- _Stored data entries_
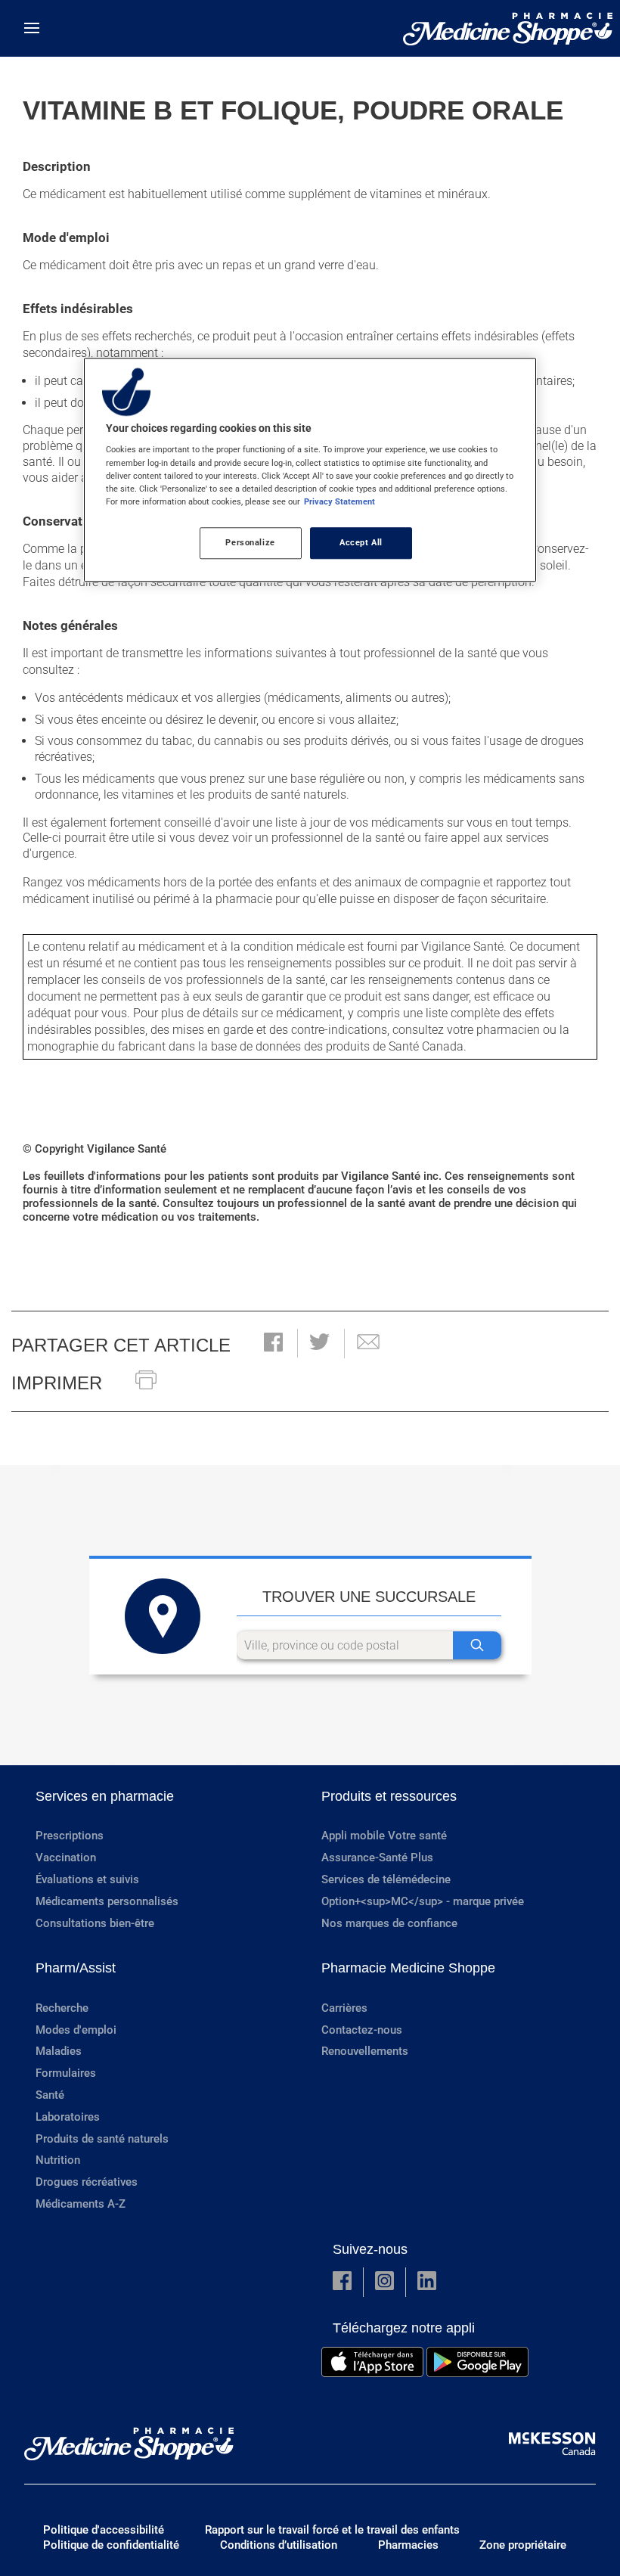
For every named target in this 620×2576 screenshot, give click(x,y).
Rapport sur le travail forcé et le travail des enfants (332, 2530)
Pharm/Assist (76, 1967)
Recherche (62, 2008)
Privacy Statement (339, 501)
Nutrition (58, 2160)
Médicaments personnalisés (107, 1901)
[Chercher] (477, 1645)
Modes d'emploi (76, 2030)
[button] (273, 1343)
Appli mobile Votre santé (384, 1835)
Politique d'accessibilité (103, 2530)
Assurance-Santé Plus (377, 1857)
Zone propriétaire (522, 2545)
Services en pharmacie (105, 1796)
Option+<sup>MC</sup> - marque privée (422, 1901)
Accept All (361, 542)
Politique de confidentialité (111, 2545)
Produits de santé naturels (102, 2139)
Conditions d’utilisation (278, 2545)
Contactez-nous (361, 2030)
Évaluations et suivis (87, 1879)
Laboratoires (68, 2117)
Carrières (344, 2008)
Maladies (59, 2051)
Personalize (249, 542)
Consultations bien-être (95, 1923)
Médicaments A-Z (81, 2204)
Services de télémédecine (386, 1879)
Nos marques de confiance (389, 1923)
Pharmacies (408, 2545)
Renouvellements (364, 2051)
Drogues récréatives (87, 2182)
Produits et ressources (389, 1796)
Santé (50, 2095)
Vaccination (66, 1857)
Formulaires (66, 2073)
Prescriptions (70, 1835)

- _YOUR INSTRUCTIONS_
Could you write out every line above exactly as it stands, with no images?

- _RESULT OF THE TASK_
For every named target in this 620×2576 screenshot, give click(x,y).
Rapport sur le travail forcé et le travail des enfants (332, 2530)
Pharm/Assist (76, 1967)
Recherche (62, 2008)
Privacy Statement (339, 501)
Nutrition (58, 2160)
Médicaments personnalisés (107, 1901)
[Chercher] (477, 1645)
Modes d'emploi (76, 2030)
[button] (273, 1343)
Appli mobile Votre santé (384, 1835)
Politique d'accessibilité (103, 2530)
Assurance-Santé Plus (377, 1857)
Zone propriétaire (522, 2545)
Services en pharmacie (105, 1796)
Option+<sup>MC</sup> - marque privée (422, 1901)
Accept All (361, 542)
Politique de confidentialité (111, 2545)
Produits de santé naturels (102, 2139)
Conditions d’utilisation (278, 2545)
Contactez-nous (361, 2030)
Évaluations et suivis (87, 1879)
Laboratoires (68, 2117)
Carrières (344, 2008)
Maladies (59, 2051)
Personalize (249, 542)
Consultations bien-être (95, 1923)
Médicaments A-Z (81, 2204)
Services de télémédecine (386, 1879)
Nos marques de confiance (389, 1923)
Pharmacies (408, 2545)
Renouvellements (364, 2051)
Drogues récréatives (87, 2182)
Produits et ressources (389, 1796)
Santé (50, 2095)
Vaccination (66, 1857)
Formulaires (66, 2073)
Prescriptions (70, 1835)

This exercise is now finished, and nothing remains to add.